AI & agents
Context Window Planner
Estimate prompt token usage, reserve output space, and split long documents into agent-ready context chunks locally in your browser.
How to use this tool
Paste the long document, logs, notes, or repo context you want to give to an AI assistant.
Set the model context window, reserved output budget, instruction budget, target chunk size, and overlap.
Copy the chunk manifest when the content is too large to fit comfortably in one prompt.
Why context budgeting matters
Large context windows are not free space. You still need room for system instructions, task instructions, tool outputs, reasoning overhead, and the final answer.
If a prompt fills the entire window, the assistant may have too little room to respond or may lose important details during truncation.
Planning token budgets before a long agent run helps keep source material organized and easier to cite.
Chunking for AI agents
Good chunks preserve headings, nearby paragraphs, and enough overlap for continuity.
Chunk manifests help an agent know which piece it is reading and how much context it contains.
For code or logs, prefer natural boundaries such as files, stack traces, sections, or timestamps instead of arbitrary cuts.
Token estimates are approximate
Different models and tokenizers count text differently.
This planner uses a local approximation that is good enough for budgeting, not exact billing or hard context-limit enforcement.
When precision matters, use the tokenizer for the exact model you plan to call.
Examples
Reserve output space
The available context budget is the remaining space after reserving output and instruction tokens.

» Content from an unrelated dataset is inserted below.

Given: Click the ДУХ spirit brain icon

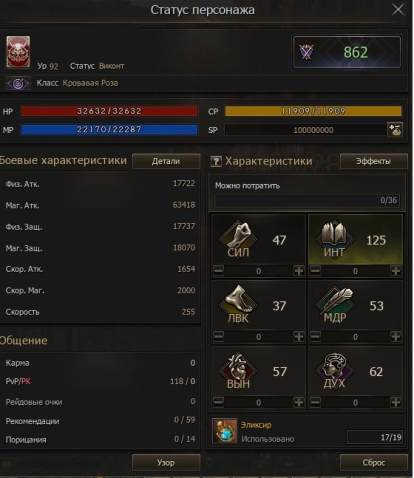Looking at the screenshot, I should (334, 370).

InputContext window: 128000, output reserve: 8000, instructions: 2500
Agent chunk header
Output## Chunk 1/4 Estimated tokens: 5800 Paste the first section of source material here.
FAQ
Is the token count exact?
No. It is an approximation based on text length and word count. Exact counts require the tokenizer for a specific model.
Does Lumio upload my document?
No. The token estimate and chunking run locally in your browser and document contents are not stored for analytics.
How much output space should I reserve?
Reserve more space for code patches, long analysis, structured reports, or multi-step agent work. A few thousand tokens is often a practical minimum.
Why use overlap between chunks?
Overlap keeps nearby context available when a section crosses a chunk boundary, which can reduce lost references and abrupt transitions.